_DATA TO PROCESS_.
■ ■ ■ ■ ■ ■ ■

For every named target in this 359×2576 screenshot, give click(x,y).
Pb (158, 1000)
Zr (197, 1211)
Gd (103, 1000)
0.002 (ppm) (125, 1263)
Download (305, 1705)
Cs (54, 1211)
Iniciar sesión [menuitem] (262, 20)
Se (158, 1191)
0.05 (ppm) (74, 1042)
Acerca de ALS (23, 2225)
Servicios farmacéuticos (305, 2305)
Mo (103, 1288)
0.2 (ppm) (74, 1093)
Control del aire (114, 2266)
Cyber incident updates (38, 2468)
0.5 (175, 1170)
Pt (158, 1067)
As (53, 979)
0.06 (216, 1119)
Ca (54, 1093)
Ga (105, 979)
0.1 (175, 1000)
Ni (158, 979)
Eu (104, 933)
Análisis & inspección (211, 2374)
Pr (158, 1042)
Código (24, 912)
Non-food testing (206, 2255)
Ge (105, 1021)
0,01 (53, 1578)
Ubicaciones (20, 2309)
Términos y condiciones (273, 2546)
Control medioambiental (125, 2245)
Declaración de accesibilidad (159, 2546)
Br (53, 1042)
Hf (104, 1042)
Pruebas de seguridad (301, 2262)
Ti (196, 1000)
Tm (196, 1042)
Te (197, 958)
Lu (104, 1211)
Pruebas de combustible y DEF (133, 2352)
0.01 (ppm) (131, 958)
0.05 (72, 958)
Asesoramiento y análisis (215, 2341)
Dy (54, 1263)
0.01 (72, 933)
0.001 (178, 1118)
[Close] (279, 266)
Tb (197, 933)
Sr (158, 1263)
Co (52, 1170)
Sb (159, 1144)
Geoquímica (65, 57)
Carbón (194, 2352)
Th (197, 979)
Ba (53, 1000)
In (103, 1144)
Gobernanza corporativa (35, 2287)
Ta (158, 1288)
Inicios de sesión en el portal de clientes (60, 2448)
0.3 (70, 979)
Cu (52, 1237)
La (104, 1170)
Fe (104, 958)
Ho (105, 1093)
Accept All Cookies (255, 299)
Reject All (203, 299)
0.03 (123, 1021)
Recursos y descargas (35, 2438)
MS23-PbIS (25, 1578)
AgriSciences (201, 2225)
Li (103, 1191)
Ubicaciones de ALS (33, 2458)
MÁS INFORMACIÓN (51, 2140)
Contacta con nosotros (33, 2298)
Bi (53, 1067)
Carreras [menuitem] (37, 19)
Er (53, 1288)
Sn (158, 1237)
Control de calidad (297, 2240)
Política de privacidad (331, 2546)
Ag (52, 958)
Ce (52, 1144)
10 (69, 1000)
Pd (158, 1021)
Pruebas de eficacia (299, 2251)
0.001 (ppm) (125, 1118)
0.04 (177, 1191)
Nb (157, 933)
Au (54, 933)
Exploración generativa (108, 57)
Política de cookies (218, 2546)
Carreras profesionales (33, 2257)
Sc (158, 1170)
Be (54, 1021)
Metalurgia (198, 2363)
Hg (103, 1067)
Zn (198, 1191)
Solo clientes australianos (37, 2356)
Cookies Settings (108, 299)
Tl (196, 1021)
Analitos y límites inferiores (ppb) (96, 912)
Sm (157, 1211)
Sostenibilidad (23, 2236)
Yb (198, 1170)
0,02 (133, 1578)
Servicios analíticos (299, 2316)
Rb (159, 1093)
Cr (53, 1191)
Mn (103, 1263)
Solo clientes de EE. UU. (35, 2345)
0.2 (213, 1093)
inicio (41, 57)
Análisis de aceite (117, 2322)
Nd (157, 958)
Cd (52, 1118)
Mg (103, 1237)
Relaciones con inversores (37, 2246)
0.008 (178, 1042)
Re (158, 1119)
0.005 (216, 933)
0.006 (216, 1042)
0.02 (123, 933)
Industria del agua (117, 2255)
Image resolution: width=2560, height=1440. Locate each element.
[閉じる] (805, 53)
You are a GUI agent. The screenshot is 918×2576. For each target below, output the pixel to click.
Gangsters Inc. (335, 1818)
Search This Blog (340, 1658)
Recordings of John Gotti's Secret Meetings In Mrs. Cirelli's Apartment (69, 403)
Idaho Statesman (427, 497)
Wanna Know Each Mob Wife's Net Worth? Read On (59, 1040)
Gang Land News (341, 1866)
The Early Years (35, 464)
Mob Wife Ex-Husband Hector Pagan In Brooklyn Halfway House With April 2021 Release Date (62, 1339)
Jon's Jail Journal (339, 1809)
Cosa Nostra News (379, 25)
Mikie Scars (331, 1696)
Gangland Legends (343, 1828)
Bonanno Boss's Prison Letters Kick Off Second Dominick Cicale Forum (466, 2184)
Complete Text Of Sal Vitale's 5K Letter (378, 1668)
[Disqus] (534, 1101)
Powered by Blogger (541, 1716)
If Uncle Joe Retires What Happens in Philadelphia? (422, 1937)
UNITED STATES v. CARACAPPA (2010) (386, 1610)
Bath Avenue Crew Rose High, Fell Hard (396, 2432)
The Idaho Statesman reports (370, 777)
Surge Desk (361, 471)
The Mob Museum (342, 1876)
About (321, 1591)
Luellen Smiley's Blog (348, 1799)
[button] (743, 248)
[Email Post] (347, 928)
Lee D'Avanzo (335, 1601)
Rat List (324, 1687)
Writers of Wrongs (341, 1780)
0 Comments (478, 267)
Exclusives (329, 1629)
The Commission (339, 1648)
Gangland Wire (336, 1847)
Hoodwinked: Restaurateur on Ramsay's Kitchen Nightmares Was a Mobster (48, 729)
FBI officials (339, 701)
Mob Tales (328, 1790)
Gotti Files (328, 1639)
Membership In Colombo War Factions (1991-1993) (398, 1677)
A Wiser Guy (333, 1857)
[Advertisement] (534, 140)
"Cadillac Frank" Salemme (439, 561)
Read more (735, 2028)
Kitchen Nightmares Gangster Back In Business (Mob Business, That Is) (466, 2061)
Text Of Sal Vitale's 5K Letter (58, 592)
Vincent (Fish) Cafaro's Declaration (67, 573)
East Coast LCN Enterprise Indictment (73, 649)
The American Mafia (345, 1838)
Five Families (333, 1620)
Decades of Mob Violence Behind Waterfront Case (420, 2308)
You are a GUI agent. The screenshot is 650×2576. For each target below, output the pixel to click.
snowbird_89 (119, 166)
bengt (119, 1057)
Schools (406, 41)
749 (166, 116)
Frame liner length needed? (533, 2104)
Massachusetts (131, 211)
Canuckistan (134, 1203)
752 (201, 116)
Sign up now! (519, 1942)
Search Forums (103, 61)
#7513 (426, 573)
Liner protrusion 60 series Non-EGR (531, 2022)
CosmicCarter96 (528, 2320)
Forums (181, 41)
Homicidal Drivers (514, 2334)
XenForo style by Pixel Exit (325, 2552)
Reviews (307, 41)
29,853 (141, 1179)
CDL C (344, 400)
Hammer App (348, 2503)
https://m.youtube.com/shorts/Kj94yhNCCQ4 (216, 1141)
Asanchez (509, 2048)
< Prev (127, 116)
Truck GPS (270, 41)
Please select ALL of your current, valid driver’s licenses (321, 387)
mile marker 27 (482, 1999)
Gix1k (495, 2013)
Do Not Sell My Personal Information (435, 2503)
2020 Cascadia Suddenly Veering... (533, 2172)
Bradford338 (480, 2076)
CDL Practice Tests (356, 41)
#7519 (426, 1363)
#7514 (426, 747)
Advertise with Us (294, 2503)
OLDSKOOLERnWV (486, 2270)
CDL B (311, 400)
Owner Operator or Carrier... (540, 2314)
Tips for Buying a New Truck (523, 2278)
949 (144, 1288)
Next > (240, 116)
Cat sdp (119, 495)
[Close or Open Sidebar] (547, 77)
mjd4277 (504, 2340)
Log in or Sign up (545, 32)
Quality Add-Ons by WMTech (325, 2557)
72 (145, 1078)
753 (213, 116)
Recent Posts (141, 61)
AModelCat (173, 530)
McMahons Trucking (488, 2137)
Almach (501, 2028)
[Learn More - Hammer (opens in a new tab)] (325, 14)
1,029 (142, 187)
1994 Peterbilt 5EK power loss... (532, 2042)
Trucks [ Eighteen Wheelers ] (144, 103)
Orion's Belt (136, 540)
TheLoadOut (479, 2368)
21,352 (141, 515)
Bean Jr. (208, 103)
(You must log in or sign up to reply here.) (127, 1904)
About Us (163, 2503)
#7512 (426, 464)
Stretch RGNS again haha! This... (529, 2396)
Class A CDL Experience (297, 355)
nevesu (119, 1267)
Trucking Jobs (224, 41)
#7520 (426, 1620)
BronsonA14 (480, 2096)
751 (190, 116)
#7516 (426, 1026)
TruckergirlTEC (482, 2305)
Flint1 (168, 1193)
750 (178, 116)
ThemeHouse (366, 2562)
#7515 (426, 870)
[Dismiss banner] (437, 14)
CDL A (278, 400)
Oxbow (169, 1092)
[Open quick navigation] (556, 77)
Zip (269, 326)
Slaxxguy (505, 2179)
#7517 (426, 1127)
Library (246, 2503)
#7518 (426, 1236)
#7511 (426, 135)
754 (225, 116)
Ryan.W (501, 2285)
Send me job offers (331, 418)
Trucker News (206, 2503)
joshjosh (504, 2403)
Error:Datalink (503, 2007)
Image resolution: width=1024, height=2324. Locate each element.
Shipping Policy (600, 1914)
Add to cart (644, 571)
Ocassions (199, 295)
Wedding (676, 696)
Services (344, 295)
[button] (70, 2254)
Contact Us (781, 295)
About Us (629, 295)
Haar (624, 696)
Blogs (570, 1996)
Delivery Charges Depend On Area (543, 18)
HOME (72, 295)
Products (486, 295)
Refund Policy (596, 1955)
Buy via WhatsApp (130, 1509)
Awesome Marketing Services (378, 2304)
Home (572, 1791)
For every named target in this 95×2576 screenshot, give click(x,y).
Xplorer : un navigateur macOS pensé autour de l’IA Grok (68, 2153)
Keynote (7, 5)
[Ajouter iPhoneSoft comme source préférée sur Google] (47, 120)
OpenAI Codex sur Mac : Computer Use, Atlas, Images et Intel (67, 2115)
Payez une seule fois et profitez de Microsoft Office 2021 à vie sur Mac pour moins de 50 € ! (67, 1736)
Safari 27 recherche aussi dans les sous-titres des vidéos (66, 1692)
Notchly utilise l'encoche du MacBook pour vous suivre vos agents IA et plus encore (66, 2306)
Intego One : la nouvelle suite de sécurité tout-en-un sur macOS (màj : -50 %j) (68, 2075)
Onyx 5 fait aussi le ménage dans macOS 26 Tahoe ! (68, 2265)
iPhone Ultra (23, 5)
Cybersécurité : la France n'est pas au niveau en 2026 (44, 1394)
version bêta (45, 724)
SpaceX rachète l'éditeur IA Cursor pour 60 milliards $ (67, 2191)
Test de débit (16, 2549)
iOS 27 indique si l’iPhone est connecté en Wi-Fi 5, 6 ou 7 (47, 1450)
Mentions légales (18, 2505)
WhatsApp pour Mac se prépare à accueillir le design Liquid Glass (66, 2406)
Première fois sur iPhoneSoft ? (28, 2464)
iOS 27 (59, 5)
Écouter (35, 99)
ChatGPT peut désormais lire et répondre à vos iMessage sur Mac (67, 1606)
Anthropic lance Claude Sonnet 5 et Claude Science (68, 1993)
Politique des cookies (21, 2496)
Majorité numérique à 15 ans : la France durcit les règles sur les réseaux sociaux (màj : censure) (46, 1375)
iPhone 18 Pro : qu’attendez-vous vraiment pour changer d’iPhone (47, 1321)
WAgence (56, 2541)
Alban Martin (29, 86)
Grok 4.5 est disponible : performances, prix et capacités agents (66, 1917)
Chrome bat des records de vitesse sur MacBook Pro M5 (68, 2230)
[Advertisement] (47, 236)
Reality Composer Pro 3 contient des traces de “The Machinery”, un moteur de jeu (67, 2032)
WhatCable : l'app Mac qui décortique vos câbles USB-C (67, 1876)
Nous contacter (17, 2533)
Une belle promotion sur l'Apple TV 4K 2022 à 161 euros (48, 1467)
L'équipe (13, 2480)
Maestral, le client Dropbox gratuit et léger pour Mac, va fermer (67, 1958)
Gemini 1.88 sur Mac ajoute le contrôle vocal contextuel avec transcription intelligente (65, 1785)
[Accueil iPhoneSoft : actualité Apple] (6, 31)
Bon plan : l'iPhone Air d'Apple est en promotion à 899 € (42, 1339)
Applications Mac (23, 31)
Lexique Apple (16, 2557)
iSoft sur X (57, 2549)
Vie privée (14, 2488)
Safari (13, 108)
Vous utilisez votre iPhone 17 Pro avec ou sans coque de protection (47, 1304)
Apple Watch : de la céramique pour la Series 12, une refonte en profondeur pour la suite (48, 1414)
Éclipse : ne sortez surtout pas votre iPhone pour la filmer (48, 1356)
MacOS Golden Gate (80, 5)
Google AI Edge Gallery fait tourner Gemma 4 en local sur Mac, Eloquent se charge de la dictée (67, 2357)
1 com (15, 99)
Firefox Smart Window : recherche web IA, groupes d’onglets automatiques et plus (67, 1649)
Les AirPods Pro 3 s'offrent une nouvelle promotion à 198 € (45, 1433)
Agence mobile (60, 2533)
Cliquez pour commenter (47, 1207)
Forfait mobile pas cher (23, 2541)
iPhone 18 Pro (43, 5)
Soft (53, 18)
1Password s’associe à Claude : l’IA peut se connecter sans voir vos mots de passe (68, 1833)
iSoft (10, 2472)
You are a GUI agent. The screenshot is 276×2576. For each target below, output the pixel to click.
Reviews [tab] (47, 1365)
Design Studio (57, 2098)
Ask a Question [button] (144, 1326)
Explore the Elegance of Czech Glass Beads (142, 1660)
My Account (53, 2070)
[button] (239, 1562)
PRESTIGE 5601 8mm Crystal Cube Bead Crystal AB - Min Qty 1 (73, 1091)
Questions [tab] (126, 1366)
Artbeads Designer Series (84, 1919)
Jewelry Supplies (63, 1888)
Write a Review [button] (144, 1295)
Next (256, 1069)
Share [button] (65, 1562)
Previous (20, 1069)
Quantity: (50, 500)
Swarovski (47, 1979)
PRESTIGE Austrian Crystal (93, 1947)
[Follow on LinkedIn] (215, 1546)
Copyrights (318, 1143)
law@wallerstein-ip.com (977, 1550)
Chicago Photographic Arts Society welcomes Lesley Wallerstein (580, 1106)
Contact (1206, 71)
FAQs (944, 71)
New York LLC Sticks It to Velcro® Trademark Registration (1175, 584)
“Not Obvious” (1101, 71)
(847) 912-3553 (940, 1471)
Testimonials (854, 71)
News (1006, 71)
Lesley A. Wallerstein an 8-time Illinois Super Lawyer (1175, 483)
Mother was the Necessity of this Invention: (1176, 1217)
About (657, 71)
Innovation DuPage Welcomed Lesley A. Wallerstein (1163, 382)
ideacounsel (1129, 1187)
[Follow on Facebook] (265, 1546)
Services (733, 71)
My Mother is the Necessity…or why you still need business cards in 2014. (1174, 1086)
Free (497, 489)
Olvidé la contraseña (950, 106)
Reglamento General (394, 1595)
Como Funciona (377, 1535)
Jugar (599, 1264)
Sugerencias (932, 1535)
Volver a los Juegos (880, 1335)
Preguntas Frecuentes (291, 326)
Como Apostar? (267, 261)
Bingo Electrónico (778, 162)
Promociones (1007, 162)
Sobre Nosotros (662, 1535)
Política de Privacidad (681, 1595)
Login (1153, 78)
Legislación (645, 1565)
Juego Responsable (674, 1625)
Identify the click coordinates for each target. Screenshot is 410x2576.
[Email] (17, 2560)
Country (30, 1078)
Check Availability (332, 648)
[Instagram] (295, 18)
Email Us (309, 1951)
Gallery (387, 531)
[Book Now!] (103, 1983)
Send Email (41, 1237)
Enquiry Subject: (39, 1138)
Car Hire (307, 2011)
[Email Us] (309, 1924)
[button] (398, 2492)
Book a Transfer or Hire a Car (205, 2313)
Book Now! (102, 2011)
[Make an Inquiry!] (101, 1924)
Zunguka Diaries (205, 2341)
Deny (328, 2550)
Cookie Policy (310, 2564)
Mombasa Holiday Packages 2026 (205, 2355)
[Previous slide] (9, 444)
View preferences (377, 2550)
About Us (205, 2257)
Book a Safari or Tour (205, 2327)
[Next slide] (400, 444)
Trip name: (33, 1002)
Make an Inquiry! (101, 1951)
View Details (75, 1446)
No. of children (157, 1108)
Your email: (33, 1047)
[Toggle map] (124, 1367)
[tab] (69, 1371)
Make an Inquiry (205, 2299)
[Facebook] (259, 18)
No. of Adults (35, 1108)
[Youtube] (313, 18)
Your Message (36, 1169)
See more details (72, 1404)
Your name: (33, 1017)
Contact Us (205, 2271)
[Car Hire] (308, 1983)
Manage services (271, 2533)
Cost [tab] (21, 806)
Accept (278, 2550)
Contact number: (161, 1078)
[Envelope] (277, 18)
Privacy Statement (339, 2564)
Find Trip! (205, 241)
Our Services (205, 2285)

■ ■ ■ ■ ■ ■ ■

_WORK ITEM_. From the records above, repeat exactly the lines from the one with "Br (53, 1042)" through the one with "0.01 (72, 933)", both included.

_ANSWER SPACE_.
Br (53, 1042)
Hf (104, 1042)
Pruebas de seguridad (301, 2262)
Ti (196, 1000)
Tm (196, 1042)
Te (197, 958)
Lu (104, 1211)
Pruebas de combustible y DEF (133, 2352)
0.01 (ppm) (131, 958)
0.05 (72, 958)
Asesoramiento y análisis (215, 2341)
Dy (54, 1263)
0.01 (72, 933)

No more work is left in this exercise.